INTRIK.ID, PANGKALPINANG – Pemerintah Kota Pangkalpinang berkomitmen melakukan penyesuaian anggaran secara bertahap setelah hasil asistensi fiskal menunjukkan alokasi Belanja Infrastruktur Pelayanan Publik (BIPP) masih berada di bawah ketentuan pemerintah pusat.
Hal itu disampaikan Wali Kota Pangkalpinang, Prof. Saparudin, usai memimpin Rapat Asistensi Daerah di Smart Room Center (SRC) Kantor Wali Kota Pangkalpinang.

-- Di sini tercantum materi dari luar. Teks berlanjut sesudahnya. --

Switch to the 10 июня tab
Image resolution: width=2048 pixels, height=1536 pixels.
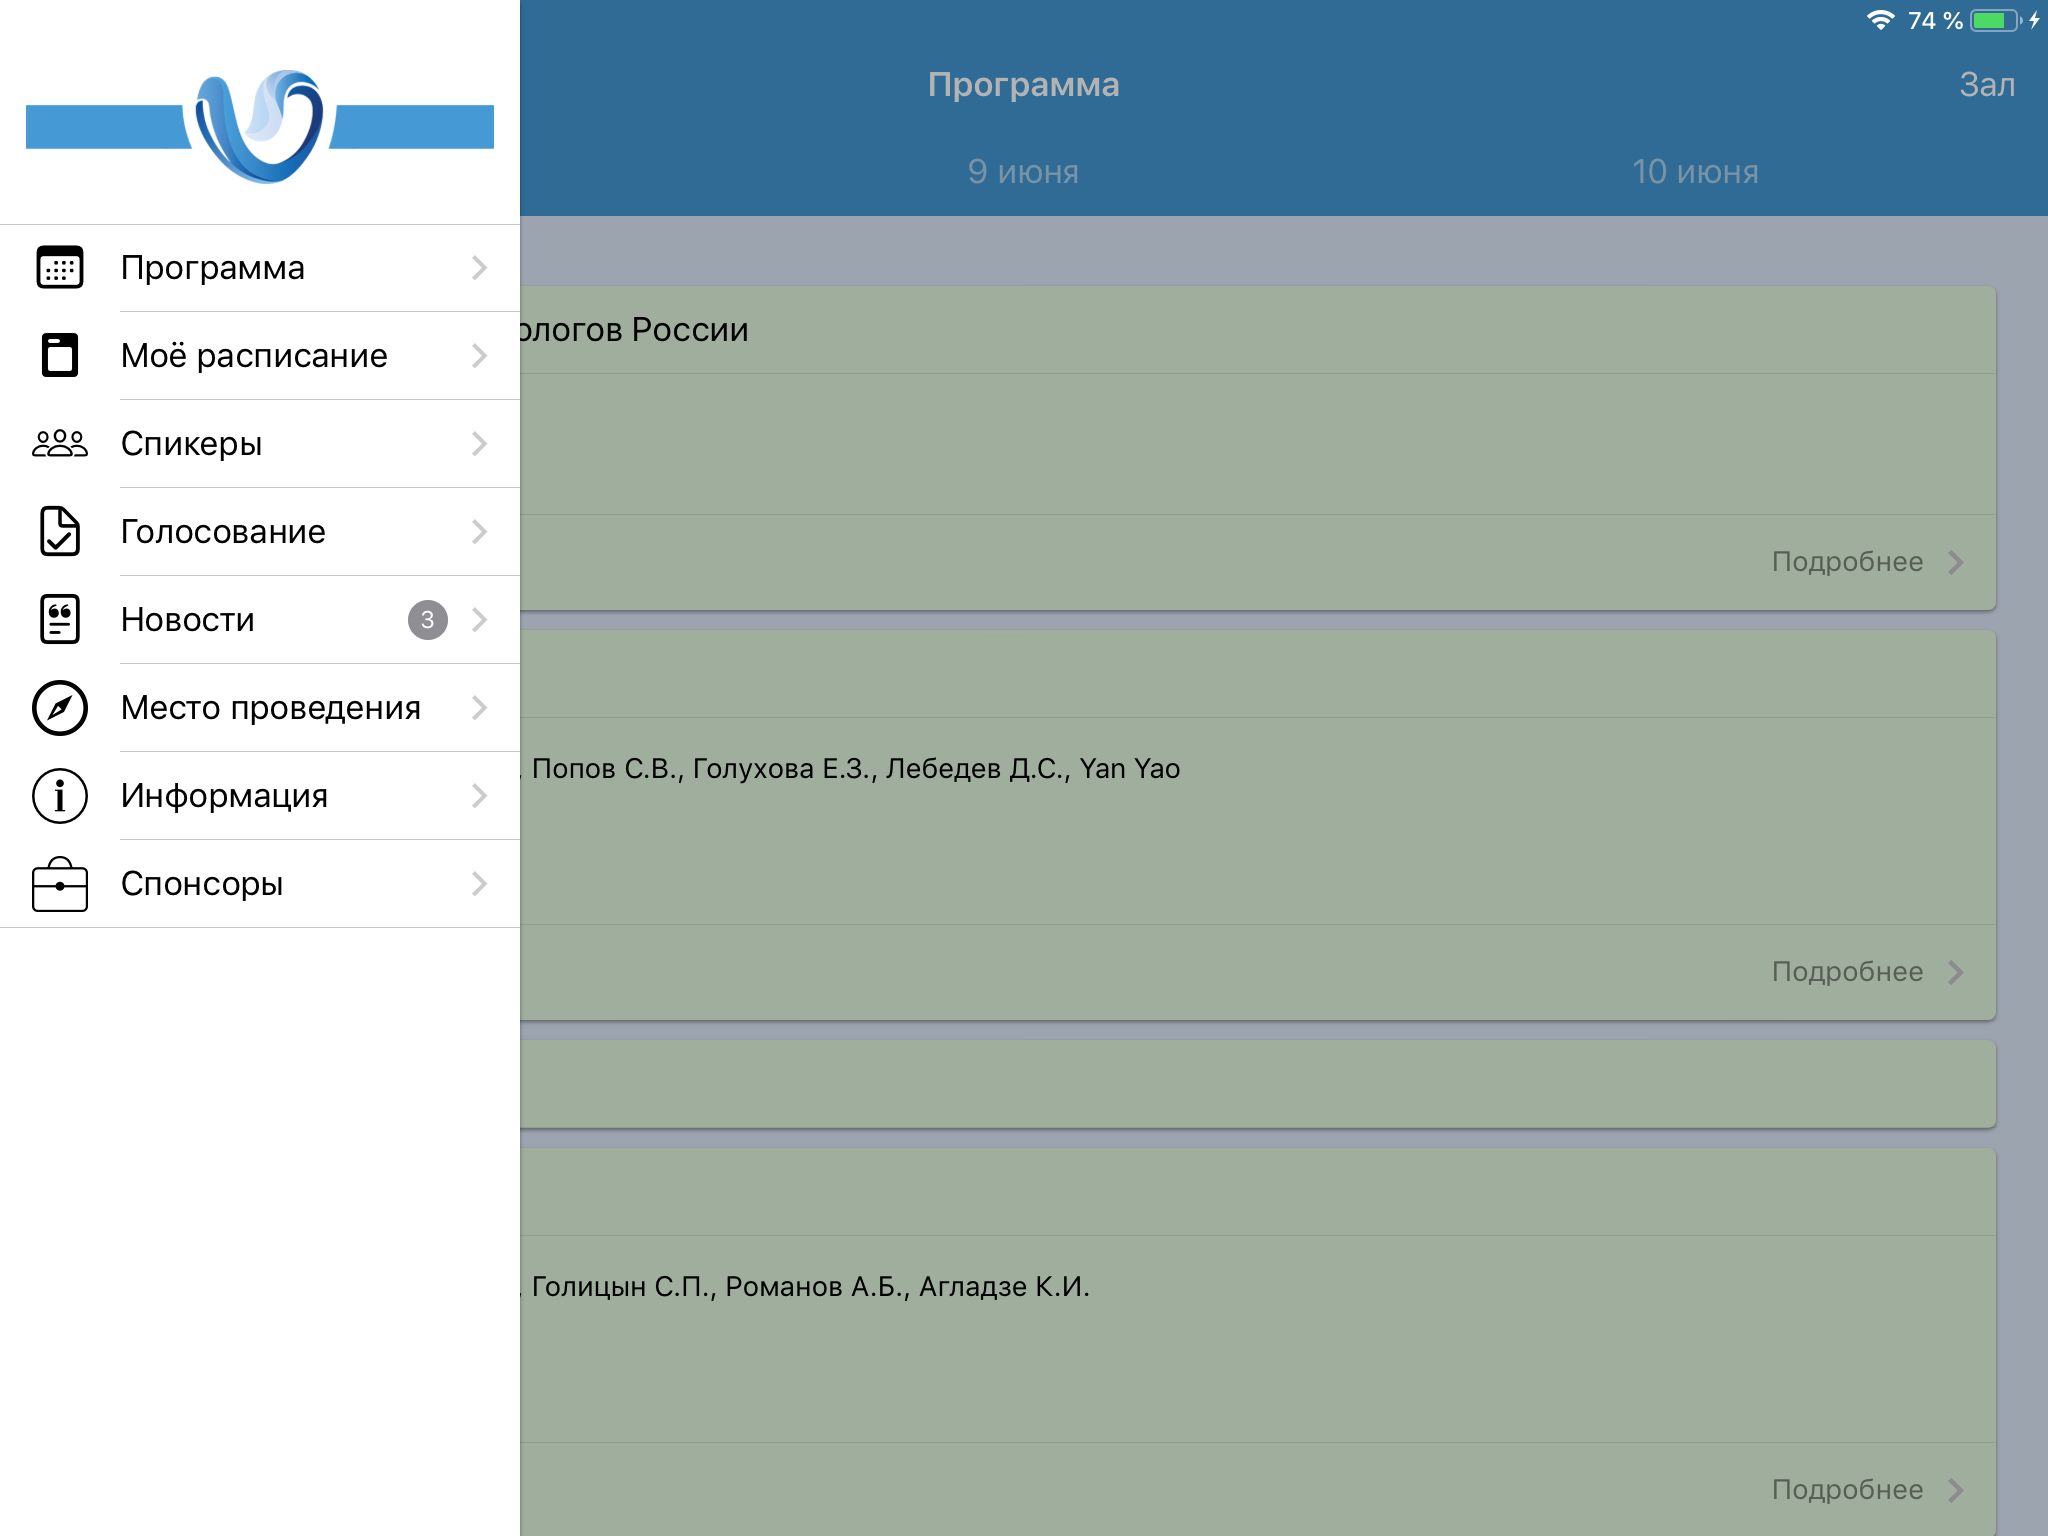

Berdasarkan hasil evaluasi, alokasi BIPP Kota Pangkalpinang baru mencapai 23,8 persen, sementara ketentuan dalam Undang-Undang Hubungan Keuangan antara Pemerintah Pusat dan Pemerintahan Daerah (HKPD) mengharuskan minimal 40 persen.
Saparudin mengakui masih terdapat sejumlah indikator yang harus diperbaiki. Namun menurutnya, kepatuhan terhadap ketentuan tersebut tidak dapat dilakukan secara instan mengingat kondisi fiskal daerah yang sedang mengalami tekanan.
“Kami akan melakukan kepatuhan secara bertahap. Tentunya harus disesuaikan dengan kemampuan keuangan daerah saat ini,” kata Saparudin.
Menurut dia, hilangnya dana transfer pusat sekitar Rp200 miliar membuat pemerintah daerah harus melakukan penyesuaian besar terhadap postur APBD 2026.
Meski demikian, Pemkot Pangkalpinang tetap berkomitmen meningkatkan porsi belanja pembangunan secara bertahap agar pelayanan publik dapat terus ditingkatkan.
“Kami memahami pentingnya infrastruktur pelayanan publik. Karena itu seluruh OPD diminta melakukan penyesuaian dan efisiensi agar ruang fiskal pembangunan bisa semakin besar,” ujarnya.